__REQUIRED ACTION__.
Pictures aside, print all of the data below exactly as written.

--- DATA EXCERPTS Enclosed Below ---

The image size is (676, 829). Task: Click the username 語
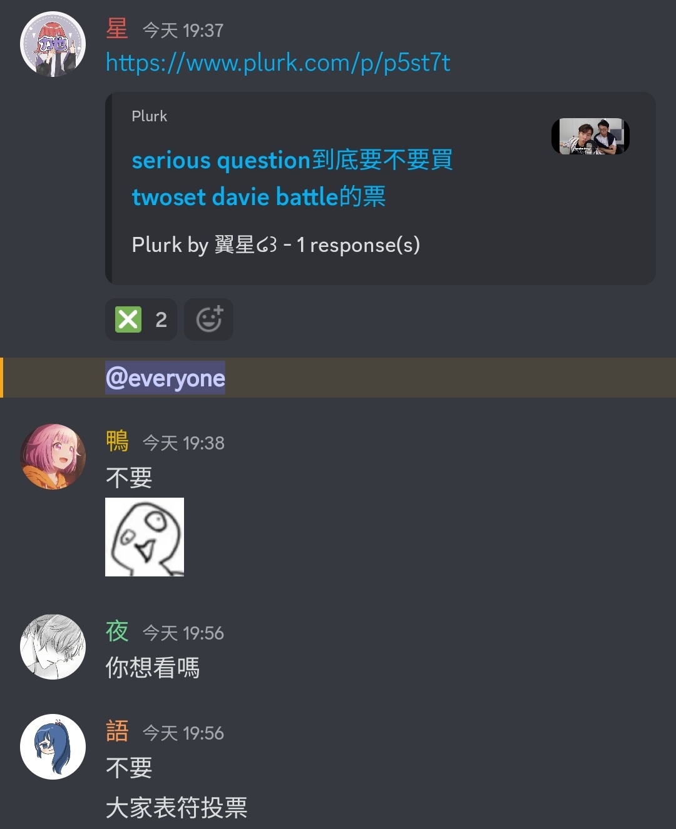(117, 731)
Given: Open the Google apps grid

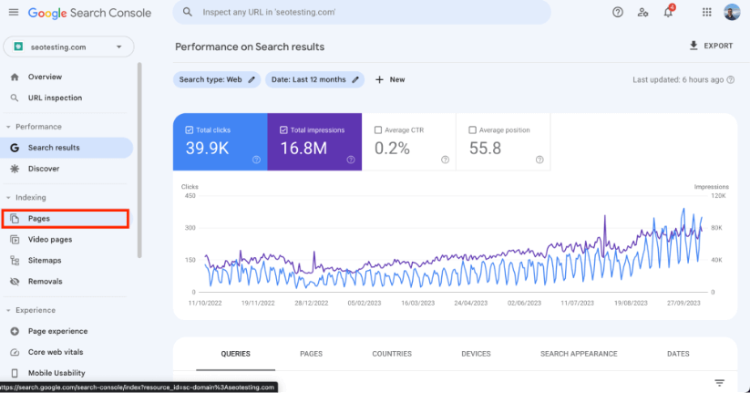Looking at the screenshot, I should (706, 13).
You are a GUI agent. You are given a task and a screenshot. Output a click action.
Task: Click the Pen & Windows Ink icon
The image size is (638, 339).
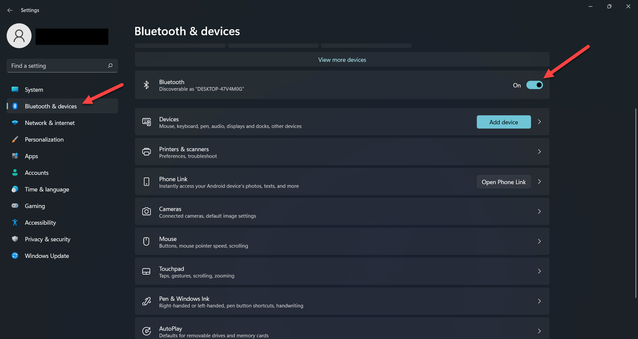(x=147, y=301)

--- End of Enclosed DATA EXCERPTS ---

__RESULT__.
The image size is (676, 829). Task: Click the username 語
(117, 731)
Given: Open the Google apps grid

Looking at the screenshot, I should (706, 13).
You are a GUI agent. You are given a task and a screenshot. Output a click action.
Task: Click the Pen & Windows Ink icon
The image size is (638, 339).
(x=147, y=301)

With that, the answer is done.